## WHAT YOU HAVE TO DO
Lines with the word "target" are the answer; copy each of them from the data below.

## DATA SHOWN
━━━━━━━━━━

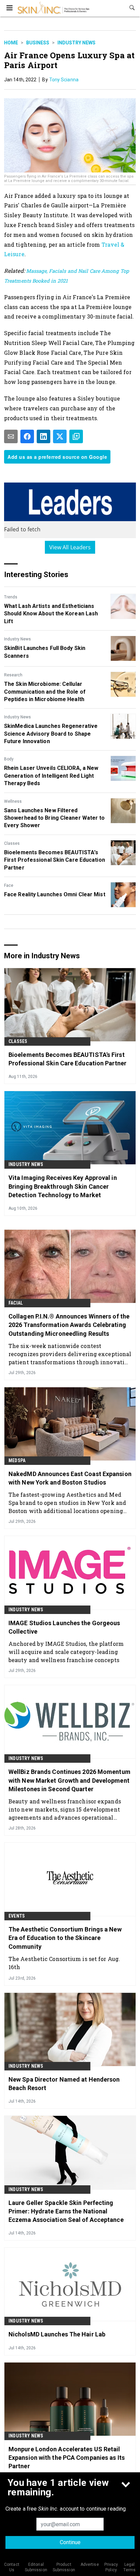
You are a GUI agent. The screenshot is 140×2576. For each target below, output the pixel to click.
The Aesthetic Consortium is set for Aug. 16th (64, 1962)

━━━━━━━━━━

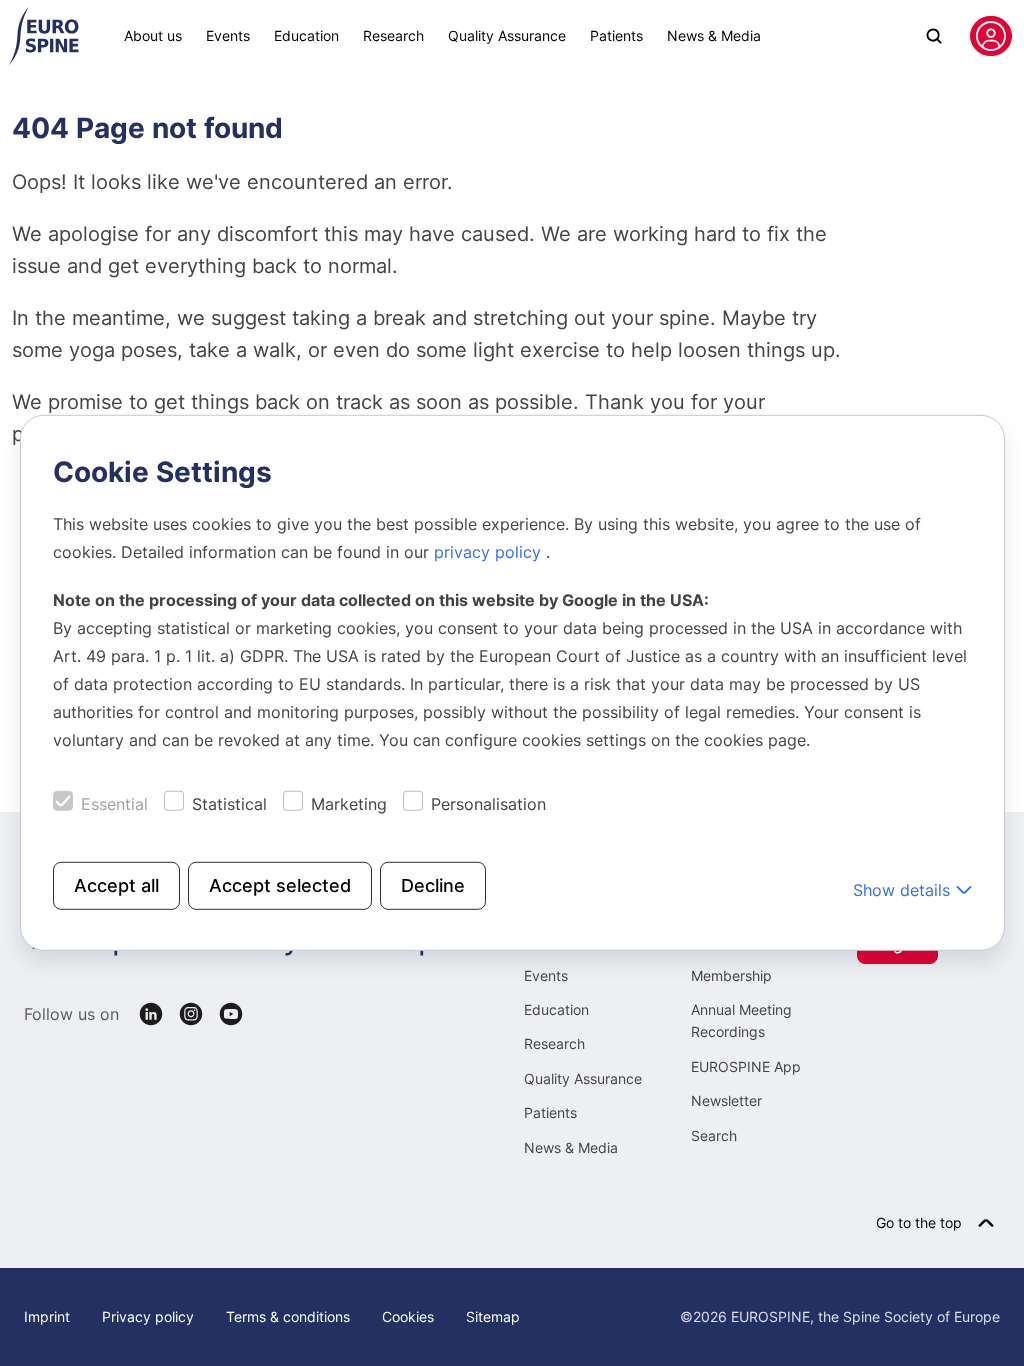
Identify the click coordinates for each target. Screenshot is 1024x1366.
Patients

━━━━━━━━━━

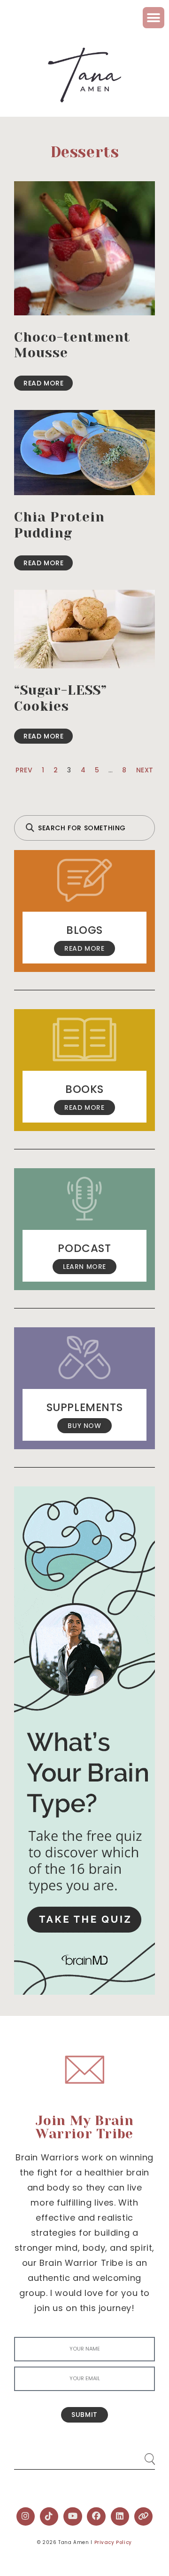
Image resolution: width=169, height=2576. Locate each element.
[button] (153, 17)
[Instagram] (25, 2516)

━━━━━━━━━━

## OUTPUT OF THE EXERCISE
You are a GUI agent. The screenshot is 140×2576. For each target below, output the pixel to click.
Identify the click coordinates for each target. Screenshot is 1024x1366.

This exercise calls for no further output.